1. ISO indicates the light sensitivity of the camera’s image sensor. Set higher ISOs (above 400) to brighten dark image.
2. Optical Zoom vs. Digital Zoom Optical zoom is good; it brings your subject closer without sacrificing quality. Digital zoom is mostly bad; it crops your image and enlarges the remaining pixels to fill the space, resulting in a loss of quality.
3. Image Stabilization: Optical vs. digital
Optical stabilization is good. It mechanically detects and corrects camera vibrations that could blur images. Digital stabilization is mostly bad; it attempts to reduce blur by increasing the shutter speed, which could also add more digital “noise” to the image.

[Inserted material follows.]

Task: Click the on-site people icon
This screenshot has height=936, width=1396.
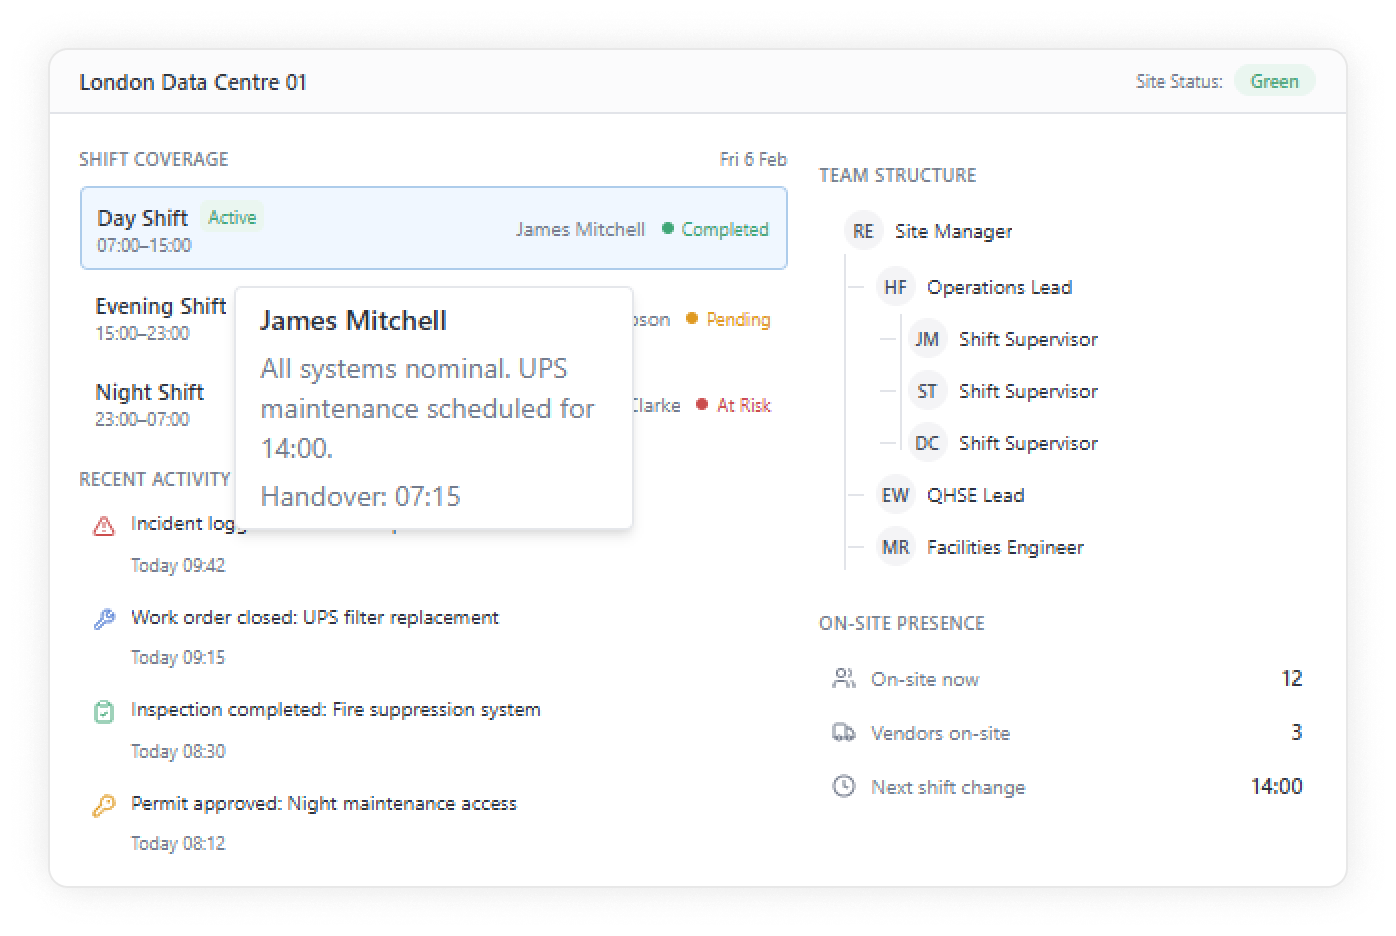Action: (844, 679)
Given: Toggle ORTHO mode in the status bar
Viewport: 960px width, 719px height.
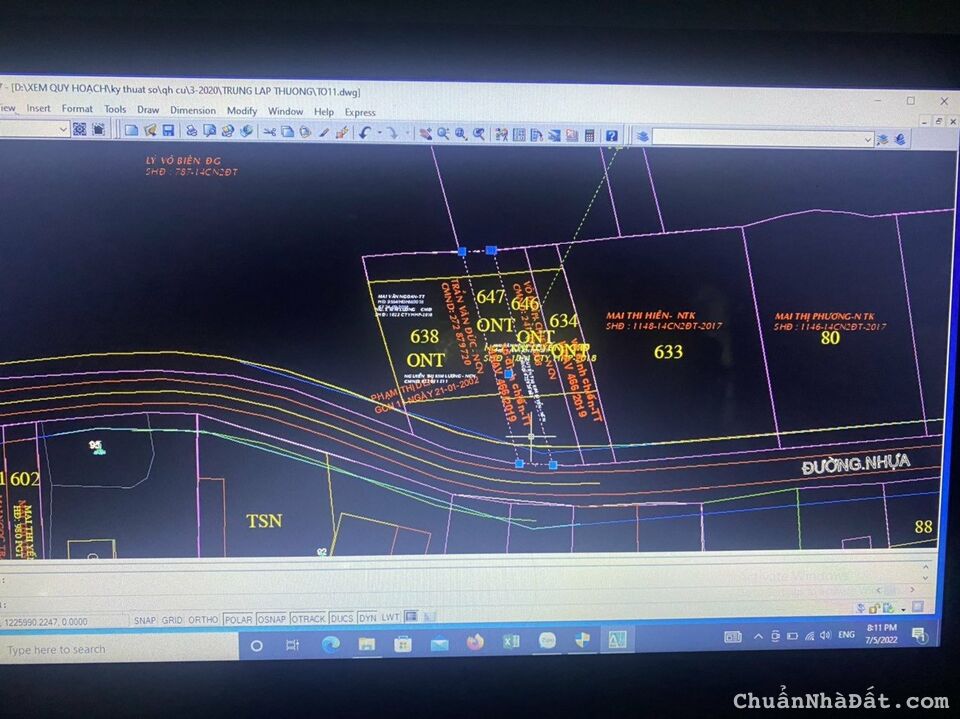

4. Shutter Lag refers to the milliseconds that elapse between pressing the button and taking a photo–a critical delay that can cause you to miss the action.
5. HD Photos and Video Shooting high definition-quality photos and videos requires a widescreen aspect ratio (the numerical relationship between the width and the height of an image) of 16:9 (think movie theater), which is the same dimensions as a widescreen HDTV, instead of the standard definition aspect ratios of 3:2 or 4:3. Before you shoot HD-quality video, be sure your video playback and editing software can handle it–shooting in standard definition (640×480) is always a safe bet.
6. Megapixels This number, set by the chip-size of your camera, determines the maximum size of the photo you can print.
7. Memory Cards
Digital cameras store images on several types of removable flash memory cards. Choose cards with between 2 and 4GB of storage space.